___ Passage shown ___
Inspiration
Every year, over $2 billion and 12 years are spent bringing a single drug to market — and the majority of that cost comes from late-stage failures. Promising compounds make it through early lab testing only to harm or fail real patients in clinical trials. Worse, millions of animals are sacrificed annually in preclinical testing that still doesn't reliably predict human outcomes.
The story that haunted us most was thalidomide — a drug prescribed to pregnant women in the 1950s as a safe sedative. Thousands of children were born with severe limb deformities. There was no tool to predict it. We asked ourselves: what if there had been?
That question became ToxIQ.
What it does
ToxIQ is an AI-powered pharmacokinetic (PK) simulation and toxicity prediction platform. A researcher inputs a drug's molecular structure (SMILES string) or selects a known compound, sets a patient profile — age, weight, renal function, hepatic function — and ToxIQ does three things:
Predicts PK parameters — absorption rate ka, clearance CL, volume of distribution Vd, bioavailability F, and half-life t½ = (0.693 × Vd) / CL — using an XGBoost model trained on molecular features extracted with RDKit.
Simulates drug concentration over time using a one-compartment pharmacokinetic model solved with SciPy's
solve_ivp:
dC/dt = (F × ka × D / Vd) × e^(−ka × t) − (CL / Vd) × C
The output is a full concentration-time curve plotted against the drug's therapeutic window — showing exactly when a drug enters, stays within, or exceeds safe levels.
___ Material supplied ___
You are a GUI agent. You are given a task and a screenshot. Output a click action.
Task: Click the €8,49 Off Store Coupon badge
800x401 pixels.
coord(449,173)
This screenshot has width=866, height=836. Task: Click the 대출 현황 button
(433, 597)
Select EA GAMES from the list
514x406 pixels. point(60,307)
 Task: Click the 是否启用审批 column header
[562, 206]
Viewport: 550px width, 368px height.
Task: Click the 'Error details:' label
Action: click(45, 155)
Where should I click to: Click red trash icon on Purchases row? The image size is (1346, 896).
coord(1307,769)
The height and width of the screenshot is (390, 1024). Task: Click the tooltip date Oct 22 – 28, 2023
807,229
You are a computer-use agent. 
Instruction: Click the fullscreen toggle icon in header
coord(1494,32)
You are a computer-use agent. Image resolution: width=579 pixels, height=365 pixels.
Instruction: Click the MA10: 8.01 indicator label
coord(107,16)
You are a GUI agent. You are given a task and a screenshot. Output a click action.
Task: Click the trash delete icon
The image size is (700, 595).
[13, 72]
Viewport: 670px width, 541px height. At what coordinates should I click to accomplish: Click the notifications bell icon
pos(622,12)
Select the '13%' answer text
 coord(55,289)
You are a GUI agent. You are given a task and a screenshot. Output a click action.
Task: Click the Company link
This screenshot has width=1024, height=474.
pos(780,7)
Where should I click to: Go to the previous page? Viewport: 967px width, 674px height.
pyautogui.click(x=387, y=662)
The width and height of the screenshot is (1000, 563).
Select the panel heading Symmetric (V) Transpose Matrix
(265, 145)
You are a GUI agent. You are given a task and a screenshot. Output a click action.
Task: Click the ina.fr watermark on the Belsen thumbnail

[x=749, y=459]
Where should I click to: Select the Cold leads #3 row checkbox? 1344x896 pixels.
___
- Exercise details -
Copy out the entire ToxIQ passage word for word. The lines come from a different source than the ToxIQ passage.

- Reply -
Inspiration
Every year, over $2 billion and 12 years are spent bringing a single drug to market — and the majority of that cost comes from late-stage failures. Promising compounds make it through early lab testing only to harm or fail real patients in clinical trials. Worse, millions of animals are sacrificed annually in preclinical testing that still doesn't reliably predict human outcomes.
The story that haunted us most was thalidomide — a drug prescribed to pregnant women in the 1950s as a safe sedative. Thousands of children were born with severe limb deformities. There was no tool to predict it. We asked ourselves: what if there had been?
That question became ToxIQ.
What it does
ToxIQ is an AI-powered pharmacokinetic (PK) simulation and toxicity prediction platform. A researcher inputs a drug's molecular structure (SMILES string) or selects a known compound, sets a patient profile — age, weight, renal function, hepatic function — and ToxIQ does three things:
Predicts PK parameters — absorption rate ka, clearance CL, volume of distribution Vd, bioavailability F, and half-life t½ = (0.693 × Vd) / CL — using an XGBoost model trained on molecular features extracted with RDKit.
Simulates drug concentration over time using a one-compartment pharmacokinetic model solved with SciPy's
solve_ivp:
dC/dt = (F × ka × D / Vd) × e^(−ka × t) − (CL / Vd) × C
The output is a full concentration-time curve plotted against the drug's therapeutic window — showing exactly when a drug enters, stays within, or exceeds safe levels.